Chapter XX — Summary
The Awakening by Kate Chopin
Plot Summary
Chapter XX opens with Edna in one of her dark, restless moods, seeking out Mademoiselle Reisz and the solace of her piano playing. Having lost the pianist’s card, Edna consults an outdated city directory and travels to an address on Bienville Street, only to find a family of mulattoes renting furnished rooms. The grocer nearby is equally unhelpful, declaring Reisz the “most disagreeable and unpopular woman” ever to live on the street. Far from discouraging Edna, these obstacles intensify her desire to find the musician—a pattern that mirrors her growing attraction to what lies beyond easy reach.
Edna decides that Madame Lebrun would most likely know Reisz’s whereabouts and walks to the Lebrun home on Chartres Street. Victor Lebrun opens the gate and, while they wait for his mother, begins recounting a romantic escapade from the previous evening in a conspiratorial whisper. Madame Lebrun arrives, effusively welcoming Edna, and the conversation turns to two letters received from Robert in Mexico. The letters are polite and impersonal—financial updates, descriptions of Mexico City, love sent to the family—but contain no message for Edna. Madame Lebrun provides Mademoiselle Reisz’s address, and Victor escorts Edna to the streetcar, entreating her to keep his evening’s story confidential.
Character Development
Edna’s determination to locate Mademoiselle Reisz despite repeated setbacks reveals a woman who has learned to act on her own impulses without waiting for permission. Her willingness to traverse New Orleans alone, visiting unfamiliar neighborhoods and pressing strangers for information, marks a significant departure from the domestic passivity expected of Creole wives. When she discovers that Robert’s letters include no word for her, Chopin writes that “the despondent frame of mind in which she had left home began again to overtake her,” exposing the fragility beneath Edna’s new independence—her self-worth still tethered, at this stage, to Robert’s attention.
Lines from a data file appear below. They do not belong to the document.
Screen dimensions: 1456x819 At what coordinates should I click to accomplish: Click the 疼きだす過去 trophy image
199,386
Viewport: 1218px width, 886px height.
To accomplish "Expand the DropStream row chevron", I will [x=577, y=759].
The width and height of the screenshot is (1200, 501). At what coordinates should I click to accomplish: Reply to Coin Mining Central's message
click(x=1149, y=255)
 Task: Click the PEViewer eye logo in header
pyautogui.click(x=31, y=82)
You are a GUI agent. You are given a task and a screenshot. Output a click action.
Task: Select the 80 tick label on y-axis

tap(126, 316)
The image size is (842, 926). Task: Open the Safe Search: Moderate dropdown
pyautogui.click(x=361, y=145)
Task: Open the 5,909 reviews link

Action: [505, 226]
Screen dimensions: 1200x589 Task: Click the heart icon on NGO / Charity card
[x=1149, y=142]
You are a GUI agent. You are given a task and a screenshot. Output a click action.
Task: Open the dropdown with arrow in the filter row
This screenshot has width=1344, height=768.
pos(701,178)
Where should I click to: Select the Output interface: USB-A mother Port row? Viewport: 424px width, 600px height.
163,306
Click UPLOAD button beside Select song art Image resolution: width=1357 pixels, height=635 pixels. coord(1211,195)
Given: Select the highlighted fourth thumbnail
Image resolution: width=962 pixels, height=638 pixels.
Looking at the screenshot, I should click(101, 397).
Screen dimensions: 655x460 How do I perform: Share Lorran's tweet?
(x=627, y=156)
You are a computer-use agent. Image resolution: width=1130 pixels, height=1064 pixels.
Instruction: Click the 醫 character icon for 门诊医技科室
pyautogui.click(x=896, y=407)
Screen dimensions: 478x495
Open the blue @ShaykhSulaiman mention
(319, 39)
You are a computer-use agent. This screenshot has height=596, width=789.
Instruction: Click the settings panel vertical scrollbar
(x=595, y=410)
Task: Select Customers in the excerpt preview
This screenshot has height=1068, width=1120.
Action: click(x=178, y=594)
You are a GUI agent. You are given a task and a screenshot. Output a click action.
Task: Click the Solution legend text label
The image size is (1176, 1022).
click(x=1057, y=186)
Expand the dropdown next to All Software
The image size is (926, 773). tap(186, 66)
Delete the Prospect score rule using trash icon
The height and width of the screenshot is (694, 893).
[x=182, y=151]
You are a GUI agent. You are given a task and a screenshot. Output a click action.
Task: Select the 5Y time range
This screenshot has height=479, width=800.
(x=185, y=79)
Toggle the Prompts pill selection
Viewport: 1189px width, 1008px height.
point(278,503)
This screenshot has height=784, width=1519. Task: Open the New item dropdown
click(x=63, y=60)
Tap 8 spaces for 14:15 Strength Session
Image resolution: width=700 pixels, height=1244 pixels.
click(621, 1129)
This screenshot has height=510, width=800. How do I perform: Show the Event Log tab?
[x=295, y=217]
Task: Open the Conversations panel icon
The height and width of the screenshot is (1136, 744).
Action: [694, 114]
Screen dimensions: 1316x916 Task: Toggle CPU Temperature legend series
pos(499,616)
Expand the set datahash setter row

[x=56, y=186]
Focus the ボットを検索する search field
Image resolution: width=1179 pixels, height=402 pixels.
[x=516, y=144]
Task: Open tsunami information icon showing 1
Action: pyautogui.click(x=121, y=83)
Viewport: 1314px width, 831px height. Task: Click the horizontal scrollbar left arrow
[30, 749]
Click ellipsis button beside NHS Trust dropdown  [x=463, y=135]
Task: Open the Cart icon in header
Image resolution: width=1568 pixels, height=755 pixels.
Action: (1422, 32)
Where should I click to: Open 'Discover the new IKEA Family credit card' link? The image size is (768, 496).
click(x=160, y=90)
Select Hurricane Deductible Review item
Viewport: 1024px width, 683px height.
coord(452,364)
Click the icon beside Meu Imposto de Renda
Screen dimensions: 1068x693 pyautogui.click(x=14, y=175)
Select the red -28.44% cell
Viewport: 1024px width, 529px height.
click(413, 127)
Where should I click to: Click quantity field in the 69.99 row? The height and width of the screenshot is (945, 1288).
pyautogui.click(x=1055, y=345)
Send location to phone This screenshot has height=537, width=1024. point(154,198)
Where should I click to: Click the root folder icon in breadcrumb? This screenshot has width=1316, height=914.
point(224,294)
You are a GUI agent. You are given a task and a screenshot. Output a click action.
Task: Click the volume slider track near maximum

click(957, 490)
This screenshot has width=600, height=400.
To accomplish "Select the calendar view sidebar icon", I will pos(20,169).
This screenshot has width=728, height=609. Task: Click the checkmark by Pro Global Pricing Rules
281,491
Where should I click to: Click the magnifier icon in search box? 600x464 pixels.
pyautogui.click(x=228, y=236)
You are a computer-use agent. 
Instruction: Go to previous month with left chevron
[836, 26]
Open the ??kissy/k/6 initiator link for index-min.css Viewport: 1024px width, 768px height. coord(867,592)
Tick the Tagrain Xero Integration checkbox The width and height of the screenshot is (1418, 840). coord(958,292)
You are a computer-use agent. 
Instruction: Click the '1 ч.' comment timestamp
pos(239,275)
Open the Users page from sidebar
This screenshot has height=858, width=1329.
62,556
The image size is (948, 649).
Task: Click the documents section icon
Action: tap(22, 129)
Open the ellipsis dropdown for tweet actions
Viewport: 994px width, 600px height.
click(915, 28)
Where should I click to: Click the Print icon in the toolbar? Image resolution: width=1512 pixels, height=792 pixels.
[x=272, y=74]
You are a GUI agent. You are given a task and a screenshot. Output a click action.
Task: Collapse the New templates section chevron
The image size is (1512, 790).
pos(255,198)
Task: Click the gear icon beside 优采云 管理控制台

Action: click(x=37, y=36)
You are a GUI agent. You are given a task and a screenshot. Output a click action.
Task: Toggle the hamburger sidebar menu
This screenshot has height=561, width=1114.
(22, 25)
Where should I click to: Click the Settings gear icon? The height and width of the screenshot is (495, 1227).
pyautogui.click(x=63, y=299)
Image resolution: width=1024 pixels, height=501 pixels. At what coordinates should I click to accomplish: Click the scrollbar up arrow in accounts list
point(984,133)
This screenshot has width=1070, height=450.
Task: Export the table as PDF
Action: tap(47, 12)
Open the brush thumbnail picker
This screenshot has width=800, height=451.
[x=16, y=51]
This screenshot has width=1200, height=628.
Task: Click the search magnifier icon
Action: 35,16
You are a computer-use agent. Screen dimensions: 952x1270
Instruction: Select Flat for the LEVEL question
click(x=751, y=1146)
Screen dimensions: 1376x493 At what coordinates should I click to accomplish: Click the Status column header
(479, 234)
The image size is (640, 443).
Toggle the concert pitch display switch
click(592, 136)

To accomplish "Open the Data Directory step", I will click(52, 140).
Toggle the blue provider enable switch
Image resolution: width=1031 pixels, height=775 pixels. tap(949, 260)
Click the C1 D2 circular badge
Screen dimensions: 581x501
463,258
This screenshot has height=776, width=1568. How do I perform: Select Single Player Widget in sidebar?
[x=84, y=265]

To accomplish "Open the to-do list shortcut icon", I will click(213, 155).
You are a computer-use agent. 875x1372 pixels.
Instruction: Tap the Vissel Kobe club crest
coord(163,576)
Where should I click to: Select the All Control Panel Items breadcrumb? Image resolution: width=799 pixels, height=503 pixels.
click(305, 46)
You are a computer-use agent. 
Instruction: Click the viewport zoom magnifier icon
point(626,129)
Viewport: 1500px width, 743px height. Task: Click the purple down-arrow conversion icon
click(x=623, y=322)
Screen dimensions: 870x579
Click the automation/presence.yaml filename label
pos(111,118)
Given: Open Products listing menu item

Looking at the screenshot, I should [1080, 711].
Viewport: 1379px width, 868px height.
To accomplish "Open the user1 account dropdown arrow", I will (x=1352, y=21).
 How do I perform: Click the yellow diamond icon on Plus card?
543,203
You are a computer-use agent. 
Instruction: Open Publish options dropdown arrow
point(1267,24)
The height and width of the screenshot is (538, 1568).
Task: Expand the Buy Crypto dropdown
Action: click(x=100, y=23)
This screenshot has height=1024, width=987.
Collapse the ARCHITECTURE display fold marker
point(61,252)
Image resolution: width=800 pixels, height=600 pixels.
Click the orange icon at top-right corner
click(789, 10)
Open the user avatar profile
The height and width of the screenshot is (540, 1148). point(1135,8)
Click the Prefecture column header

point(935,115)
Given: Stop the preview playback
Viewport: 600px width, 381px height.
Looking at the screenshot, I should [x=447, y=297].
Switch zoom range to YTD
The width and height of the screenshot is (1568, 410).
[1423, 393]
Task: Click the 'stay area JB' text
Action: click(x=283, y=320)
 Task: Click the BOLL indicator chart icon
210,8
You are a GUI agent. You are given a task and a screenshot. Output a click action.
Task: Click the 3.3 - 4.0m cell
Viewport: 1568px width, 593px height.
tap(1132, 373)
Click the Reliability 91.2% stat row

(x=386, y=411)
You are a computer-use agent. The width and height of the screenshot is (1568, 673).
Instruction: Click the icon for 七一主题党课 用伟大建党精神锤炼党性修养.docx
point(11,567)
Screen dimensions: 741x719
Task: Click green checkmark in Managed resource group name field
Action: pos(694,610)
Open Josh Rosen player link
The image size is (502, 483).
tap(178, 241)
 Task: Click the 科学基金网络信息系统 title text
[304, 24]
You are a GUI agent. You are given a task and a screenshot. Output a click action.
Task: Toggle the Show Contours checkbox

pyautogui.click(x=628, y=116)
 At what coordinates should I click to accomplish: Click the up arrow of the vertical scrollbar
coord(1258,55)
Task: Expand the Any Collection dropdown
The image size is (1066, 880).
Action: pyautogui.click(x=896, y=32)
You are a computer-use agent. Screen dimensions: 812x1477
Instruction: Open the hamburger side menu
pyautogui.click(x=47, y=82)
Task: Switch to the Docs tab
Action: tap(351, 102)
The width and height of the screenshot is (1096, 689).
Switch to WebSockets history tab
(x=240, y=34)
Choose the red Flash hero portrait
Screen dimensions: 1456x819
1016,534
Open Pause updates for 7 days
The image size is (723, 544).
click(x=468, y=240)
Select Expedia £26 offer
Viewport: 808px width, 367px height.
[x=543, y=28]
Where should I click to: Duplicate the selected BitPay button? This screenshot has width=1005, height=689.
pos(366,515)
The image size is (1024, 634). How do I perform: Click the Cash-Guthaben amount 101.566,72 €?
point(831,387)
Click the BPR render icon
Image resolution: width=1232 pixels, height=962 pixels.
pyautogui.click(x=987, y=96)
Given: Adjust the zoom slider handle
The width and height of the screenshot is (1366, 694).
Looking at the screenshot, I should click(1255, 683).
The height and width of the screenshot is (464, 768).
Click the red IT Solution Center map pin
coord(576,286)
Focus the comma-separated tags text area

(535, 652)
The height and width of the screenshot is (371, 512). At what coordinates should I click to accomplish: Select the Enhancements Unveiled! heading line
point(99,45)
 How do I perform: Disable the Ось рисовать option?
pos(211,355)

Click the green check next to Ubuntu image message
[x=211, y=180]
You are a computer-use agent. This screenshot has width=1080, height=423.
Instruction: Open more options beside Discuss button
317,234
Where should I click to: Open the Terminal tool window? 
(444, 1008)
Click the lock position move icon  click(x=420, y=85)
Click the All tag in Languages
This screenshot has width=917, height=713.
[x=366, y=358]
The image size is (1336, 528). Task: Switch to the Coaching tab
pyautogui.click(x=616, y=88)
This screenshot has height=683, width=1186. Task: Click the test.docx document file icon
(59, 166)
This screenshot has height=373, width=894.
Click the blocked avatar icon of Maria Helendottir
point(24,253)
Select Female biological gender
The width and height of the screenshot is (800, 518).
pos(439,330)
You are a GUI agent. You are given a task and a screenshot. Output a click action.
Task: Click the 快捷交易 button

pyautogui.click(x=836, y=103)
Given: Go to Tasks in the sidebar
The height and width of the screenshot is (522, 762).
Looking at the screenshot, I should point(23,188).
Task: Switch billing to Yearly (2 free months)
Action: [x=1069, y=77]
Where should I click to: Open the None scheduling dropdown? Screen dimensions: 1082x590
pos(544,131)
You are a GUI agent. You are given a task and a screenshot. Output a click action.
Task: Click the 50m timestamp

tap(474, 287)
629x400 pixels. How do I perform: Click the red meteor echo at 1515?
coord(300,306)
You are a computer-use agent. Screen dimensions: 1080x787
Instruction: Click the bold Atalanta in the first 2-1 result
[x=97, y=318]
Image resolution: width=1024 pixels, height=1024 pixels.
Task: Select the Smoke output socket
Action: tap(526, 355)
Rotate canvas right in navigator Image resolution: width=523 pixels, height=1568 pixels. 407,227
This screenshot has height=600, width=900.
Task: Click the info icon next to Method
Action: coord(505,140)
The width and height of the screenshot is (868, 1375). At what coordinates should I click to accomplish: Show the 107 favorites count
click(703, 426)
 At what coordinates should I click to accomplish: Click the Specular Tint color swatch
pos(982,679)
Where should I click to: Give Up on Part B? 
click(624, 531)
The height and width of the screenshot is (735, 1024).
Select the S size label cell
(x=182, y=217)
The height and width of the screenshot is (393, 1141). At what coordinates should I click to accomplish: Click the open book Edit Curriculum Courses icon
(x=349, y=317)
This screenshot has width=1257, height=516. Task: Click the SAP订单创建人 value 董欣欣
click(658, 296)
Victor serves as a youthful, uninhibited mirror of Robert’s charm. His flirtatious storytelling draws Edna into a feeling of being “a confederate in crime,” and the chapter closes with his candid observation that Edna is “ravishing” and “doesn’t seem like the same woman.” Through the eyes of both Victor and his mother, the reader sees external confirmation of Edna’s transformation.
Themes and Motifs
The chapter foregrounds the theme of desire for the unattainable. Edna’s search for Mademoiselle Reisz becomes more urgent with each obstacle, and her silent anguish over Robert’s absent message reflects the same pattern: what she cannot easily have compels her most powerfully. The iron bars on the Lebrun house, described as “a relic of the old régime” that “no one had ever thought of dislodging,” function as a symbol of outdated social constraints—still firmly in place despite having lost their original purpose, much like the conventions governing women’s lives in Creole New Orleans.
Music resurfaces as a motif of emotional refuge: Edna seeks Reisz specifically to “listen while she played upon the piano,” suggesting that art offers a channel for feelings Edna cannot yet articulate through language or action. Robert’s letters, meanwhile, enact a motif of emotional absence—his polite, dutiful words serve the family but withhold exactly what Edna craves.
Literary Devices
Chopin structures the chapter as a quest narrative in miniature: Edna passes through a series of gatekeepers—the mulatto family, the grocer, Victor, Madame Lebrun—before finally obtaining the address she needs. This picaresque movement through New Orleans physically enacts her psychological journey away from domestic enclosure. The iron bars before the Lebrun house constitute an architectural metaphor for patriarchal tradition, and the high fence and locked garden gate literalize the barriers between Edna and the information she seeks. Victor’s story of a girl “peeping and smiling at him through the shutters” creates an ironic parallel to Edna’s own awakening desire—both are drawn to forbidden connections glimpsed from behind barriers. Chopin’s closing dialogue technique is characteristically indirect: the final exchange between Victor and his mother delivers the chapter’s key insight—that Edna’s inner transformation is now visible to the world—through voices outside Edna’s own.